***** Data in this exercise
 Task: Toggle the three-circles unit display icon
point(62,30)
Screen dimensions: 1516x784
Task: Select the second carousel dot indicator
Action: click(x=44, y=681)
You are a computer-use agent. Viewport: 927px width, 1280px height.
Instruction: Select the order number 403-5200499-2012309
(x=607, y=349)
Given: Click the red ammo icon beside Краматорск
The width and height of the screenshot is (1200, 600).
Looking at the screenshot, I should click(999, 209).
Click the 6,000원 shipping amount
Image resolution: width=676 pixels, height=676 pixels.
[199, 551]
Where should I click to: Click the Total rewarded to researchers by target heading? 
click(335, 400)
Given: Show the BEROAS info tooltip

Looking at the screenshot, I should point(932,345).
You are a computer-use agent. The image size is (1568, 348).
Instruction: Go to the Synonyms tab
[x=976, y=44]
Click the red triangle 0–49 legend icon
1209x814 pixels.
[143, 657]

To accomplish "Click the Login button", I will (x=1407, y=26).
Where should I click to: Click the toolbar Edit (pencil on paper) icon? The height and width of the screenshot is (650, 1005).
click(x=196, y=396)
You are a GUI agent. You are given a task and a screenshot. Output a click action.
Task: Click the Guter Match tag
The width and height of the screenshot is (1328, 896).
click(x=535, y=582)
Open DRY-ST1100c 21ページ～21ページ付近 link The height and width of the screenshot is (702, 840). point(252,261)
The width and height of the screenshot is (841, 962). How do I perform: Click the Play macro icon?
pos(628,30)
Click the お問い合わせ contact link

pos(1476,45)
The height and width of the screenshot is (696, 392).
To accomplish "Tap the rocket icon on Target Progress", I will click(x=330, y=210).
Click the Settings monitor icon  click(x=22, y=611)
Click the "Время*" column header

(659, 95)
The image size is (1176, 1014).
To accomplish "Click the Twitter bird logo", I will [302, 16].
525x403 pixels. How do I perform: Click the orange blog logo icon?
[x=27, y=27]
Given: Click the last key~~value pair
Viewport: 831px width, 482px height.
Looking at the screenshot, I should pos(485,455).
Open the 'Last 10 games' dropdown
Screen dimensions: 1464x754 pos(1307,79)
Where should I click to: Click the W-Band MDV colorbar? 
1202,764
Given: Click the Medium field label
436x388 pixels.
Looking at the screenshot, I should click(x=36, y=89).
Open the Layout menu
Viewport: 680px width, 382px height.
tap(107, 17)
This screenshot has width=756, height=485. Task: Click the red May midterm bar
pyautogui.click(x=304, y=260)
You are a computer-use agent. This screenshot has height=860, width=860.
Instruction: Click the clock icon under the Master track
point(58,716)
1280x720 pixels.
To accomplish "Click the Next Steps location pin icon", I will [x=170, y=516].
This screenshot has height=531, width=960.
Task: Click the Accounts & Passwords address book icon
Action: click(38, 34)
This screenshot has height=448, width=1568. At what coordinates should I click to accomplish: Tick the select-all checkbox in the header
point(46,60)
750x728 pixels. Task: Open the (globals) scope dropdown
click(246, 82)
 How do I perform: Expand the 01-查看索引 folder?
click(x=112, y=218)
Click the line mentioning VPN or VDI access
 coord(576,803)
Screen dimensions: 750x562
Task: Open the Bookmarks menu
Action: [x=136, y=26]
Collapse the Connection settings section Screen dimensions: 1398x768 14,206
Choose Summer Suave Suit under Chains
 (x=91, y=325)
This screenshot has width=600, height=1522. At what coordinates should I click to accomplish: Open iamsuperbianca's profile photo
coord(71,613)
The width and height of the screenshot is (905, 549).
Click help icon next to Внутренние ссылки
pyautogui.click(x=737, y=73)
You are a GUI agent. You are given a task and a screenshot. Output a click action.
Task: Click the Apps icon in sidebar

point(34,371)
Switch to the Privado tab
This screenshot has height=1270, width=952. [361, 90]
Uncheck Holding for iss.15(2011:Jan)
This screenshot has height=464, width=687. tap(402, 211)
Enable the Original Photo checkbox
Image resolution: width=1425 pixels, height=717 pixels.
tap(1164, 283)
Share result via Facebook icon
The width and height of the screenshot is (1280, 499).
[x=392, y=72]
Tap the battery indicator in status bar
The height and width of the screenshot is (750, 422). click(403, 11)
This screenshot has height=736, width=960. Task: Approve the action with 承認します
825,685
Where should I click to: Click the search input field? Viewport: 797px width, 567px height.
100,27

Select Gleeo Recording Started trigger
**********
_What is required:_
Output the entire listing above without leaving out or altering anything.

_Solution:_
 Task: Toggle the three-circles unit display icon
point(62,30)
Screen dimensions: 1516x784
Task: Select the second carousel dot indicator
Action: click(x=44, y=681)
You are a computer-use agent. Viewport: 927px width, 1280px height.
Instruction: Select the order number 403-5200499-2012309
(x=607, y=349)
Given: Click the red ammo icon beside Краматорск
The width and height of the screenshot is (1200, 600).
Looking at the screenshot, I should click(999, 209).
Click the 6,000원 shipping amount
Image resolution: width=676 pixels, height=676 pixels.
[199, 551]
Where should I click to: Click the Total rewarded to researchers by target heading? 
click(335, 400)
Given: Show the BEROAS info tooltip

Looking at the screenshot, I should point(932,345).
You are a computer-use agent. The image size is (1568, 348).
Instruction: Go to the Synonyms tab
[x=976, y=44]
Click the red triangle 0–49 legend icon
1209x814 pixels.
[143, 657]

To accomplish "Click the Login button", I will (x=1407, y=26).
Where should I click to: Click the toolbar Edit (pencil on paper) icon? The height and width of the screenshot is (650, 1005).
click(x=196, y=396)
You are a GUI agent. You are given a task and a screenshot. Output a click action.
Task: Click the Guter Match tag
The width and height of the screenshot is (1328, 896).
click(x=535, y=582)
Open DRY-ST1100c 21ページ～21ページ付近 link The height and width of the screenshot is (702, 840). point(252,261)
The width and height of the screenshot is (841, 962). How do I perform: Click the Play macro icon?
pos(628,30)
Click the お問い合わせ contact link

pos(1476,45)
The height and width of the screenshot is (696, 392).
To accomplish "Tap the rocket icon on Target Progress", I will click(x=330, y=210).
Click the Settings monitor icon  click(x=22, y=611)
Click the "Время*" column header

(659, 95)
The image size is (1176, 1014).
To accomplish "Click the Twitter bird logo", I will [302, 16].
525x403 pixels. How do I perform: Click the orange blog logo icon?
[x=27, y=27]
Given: Click the last key~~value pair
Viewport: 831px width, 482px height.
Looking at the screenshot, I should pos(485,455).
Open the 'Last 10 games' dropdown
Screen dimensions: 1464x754 pos(1307,79)
Where should I click to: Click the W-Band MDV colorbar? 
1202,764
Given: Click the Medium field label
436x388 pixels.
Looking at the screenshot, I should click(x=36, y=89).
Open the Layout menu
Viewport: 680px width, 382px height.
tap(107, 17)
This screenshot has width=756, height=485. Task: Click the red May midterm bar
pyautogui.click(x=304, y=260)
You are a computer-use agent. This screenshot has height=860, width=860.
Instruction: Click the clock icon under the Master track
point(58,716)
1280x720 pixels.
To accomplish "Click the Next Steps location pin icon", I will [x=170, y=516].
This screenshot has height=531, width=960.
Task: Click the Accounts & Passwords address book icon
Action: click(38, 34)
This screenshot has height=448, width=1568. At what coordinates should I click to accomplish: Tick the select-all checkbox in the header
point(46,60)
750x728 pixels. Task: Open the (globals) scope dropdown
click(246, 82)
 How do I perform: Expand the 01-查看索引 folder?
click(x=112, y=218)
Click the line mentioning VPN or VDI access
 coord(576,803)
Screen dimensions: 750x562
Task: Open the Bookmarks menu
Action: [x=136, y=26]
Collapse the Connection settings section Screen dimensions: 1398x768 14,206
Choose Summer Suave Suit under Chains
 (x=91, y=325)
This screenshot has width=600, height=1522. At what coordinates should I click to accomplish: Open iamsuperbianca's profile photo
coord(71,613)
The width and height of the screenshot is (905, 549).
Click help icon next to Внутренние ссылки
pyautogui.click(x=737, y=73)
You are a GUI agent. You are given a task and a screenshot. Output a click action.
Task: Click the Apps icon in sidebar

point(34,371)
Switch to the Privado tab
This screenshot has height=1270, width=952. [361, 90]
Uncheck Holding for iss.15(2011:Jan)
This screenshot has height=464, width=687. tap(402, 211)
Enable the Original Photo checkbox
Image resolution: width=1425 pixels, height=717 pixels.
tap(1164, 283)
Share result via Facebook icon
The width and height of the screenshot is (1280, 499).
[x=392, y=72]
Tap the battery indicator in status bar
The height and width of the screenshot is (750, 422). click(403, 11)
This screenshot has height=736, width=960. Task: Approve the action with 承認します
825,685
Where should I click to: Click the search input field? Viewport: 797px width, 567px height.
100,27

Select Gleeo Recording Started trigger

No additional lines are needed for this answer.